▶ **Problem description**: Convert every line of the rows below into a Markdown table with two columns, Number and Line. Number each nonblank line in order and leave out the blank ones.

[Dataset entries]
==================================================
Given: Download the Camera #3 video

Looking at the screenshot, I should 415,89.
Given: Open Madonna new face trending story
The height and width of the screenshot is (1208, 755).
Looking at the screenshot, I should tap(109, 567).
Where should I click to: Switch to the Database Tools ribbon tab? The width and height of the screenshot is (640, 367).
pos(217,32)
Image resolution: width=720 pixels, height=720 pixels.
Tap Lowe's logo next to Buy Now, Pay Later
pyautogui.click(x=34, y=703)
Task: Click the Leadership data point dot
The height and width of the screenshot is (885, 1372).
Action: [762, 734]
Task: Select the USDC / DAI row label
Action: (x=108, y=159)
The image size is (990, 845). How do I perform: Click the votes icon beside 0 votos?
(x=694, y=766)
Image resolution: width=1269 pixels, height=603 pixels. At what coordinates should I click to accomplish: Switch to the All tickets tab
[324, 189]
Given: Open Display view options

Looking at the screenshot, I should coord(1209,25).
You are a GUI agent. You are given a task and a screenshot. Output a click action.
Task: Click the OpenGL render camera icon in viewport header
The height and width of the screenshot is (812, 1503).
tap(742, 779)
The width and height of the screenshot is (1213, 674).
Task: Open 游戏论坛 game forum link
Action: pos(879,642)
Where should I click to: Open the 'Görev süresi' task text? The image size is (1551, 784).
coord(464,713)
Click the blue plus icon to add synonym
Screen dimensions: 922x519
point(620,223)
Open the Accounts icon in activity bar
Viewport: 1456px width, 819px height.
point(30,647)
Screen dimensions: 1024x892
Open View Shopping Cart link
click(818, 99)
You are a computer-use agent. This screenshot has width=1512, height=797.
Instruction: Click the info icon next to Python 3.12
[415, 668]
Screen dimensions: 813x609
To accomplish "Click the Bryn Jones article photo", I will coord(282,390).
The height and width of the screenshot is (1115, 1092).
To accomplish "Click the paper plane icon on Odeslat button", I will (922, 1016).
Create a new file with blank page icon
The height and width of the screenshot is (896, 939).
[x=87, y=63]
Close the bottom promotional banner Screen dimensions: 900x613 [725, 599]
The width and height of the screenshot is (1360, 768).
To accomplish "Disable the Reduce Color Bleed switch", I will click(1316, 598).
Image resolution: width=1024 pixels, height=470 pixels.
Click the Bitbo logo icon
==================================================
▶ **Expected output**:
| Number | Line |
|---|---|
| 1 | Given: Download the Camera #3 video |
| 2 | Looking at the screenshot, I should 415,89. |
| 3 | Given: Open Madonna new face trending story |
| 4 | The height and width of the screenshot is (1208, 755). |
| 5 | Looking at the screenshot, I should tap(109, 567). |
| 6 | Where should I click to: Switch to the Database Tools ribbon tab? The width and height of the screenshot is (640, 367). |
| 7 | pos(217,32) |
| 8 | Image resolution: width=720 pixels, height=720 pixels. |
| 9 | Tap Lowe's logo next to Buy Now, Pay Later |
| 10 | pyautogui.click(x=34, y=703) |
| 11 | Task: Click the Leadership data point dot |
| 12 | The height and width of the screenshot is (885, 1372). |
| 13 | Action: [762, 734] |
| 14 | Task: Select the USDC / DAI row label |
| 15 | Action: (x=108, y=159) |
| 16 | The image size is (990, 845). How do I perform: Click the votes icon beside 0 votos? |
| 17 | (x=694, y=766) |
| 18 | Image resolution: width=1269 pixels, height=603 pixels. At what coordinates should I click to accomplish: Switch to the All tickets tab |
| 19 | [324, 189] |
| 20 | Given: Open Display view options |
| 21 | Looking at the screenshot, I should coord(1209,25). |
| 22 | You are a GUI agent. You are given a task and a screenshot. Output a click action. |
| 23 | Task: Click the OpenGL render camera icon in viewport header |
| 24 | The height and width of the screenshot is (812, 1503). |
| 25 | tap(742, 779) |
| 26 | The width and height of the screenshot is (1213, 674). |
| 27 | Task: Open 游戏论坛 game forum link |
| 28 | Action: pos(879,642) |
| 29 | Where should I click to: Open the 'Görev süresi' task text? The image size is (1551, 784). |
| 30 | coord(464,713) |
| 31 | Click the blue plus icon to add synonym |
| 32 | Screen dimensions: 922x519 |
| 33 | point(620,223) |
| 34 | Open the Accounts icon in activity bar |
| 35 | Viewport: 1456px width, 819px height. |
| 36 | point(30,647) |
| 37 | Screen dimensions: 1024x892 |
| 38 | Open View Shopping Cart link |
| 39 | click(818, 99) |
| 40 | You are a computer-use agent. This screenshot has width=1512, height=797. |
| 41 | Instruction: Click the info icon next to Python 3.12 |
| 42 | [415, 668] |
| 43 | Screen dimensions: 813x609 |
| 44 | To accomplish "Click the Bryn Jones article photo", I will coord(282,390). |
| 45 | The height and width of the screenshot is (1115, 1092). |
| 46 | To accomplish "Click the paper plane icon on Odeslat button", I will (922, 1016). |
| 47 | Create a new file with blank page icon |
| 48 | The height and width of the screenshot is (896, 939). |
| 49 | [x=87, y=63] |
| 50 | Close the bottom promotional banner Screen dimensions: 900x613 [725, 599] |
| 51 | The width and height of the screenshot is (1360, 768). |
| 52 | To accomplish "Disable the Reduce Color Bleed switch", I will click(1316, 598). |
| 53 | Image resolution: width=1024 pixels, height=470 pixels. |
| 54 | Click the Bitbo logo icon |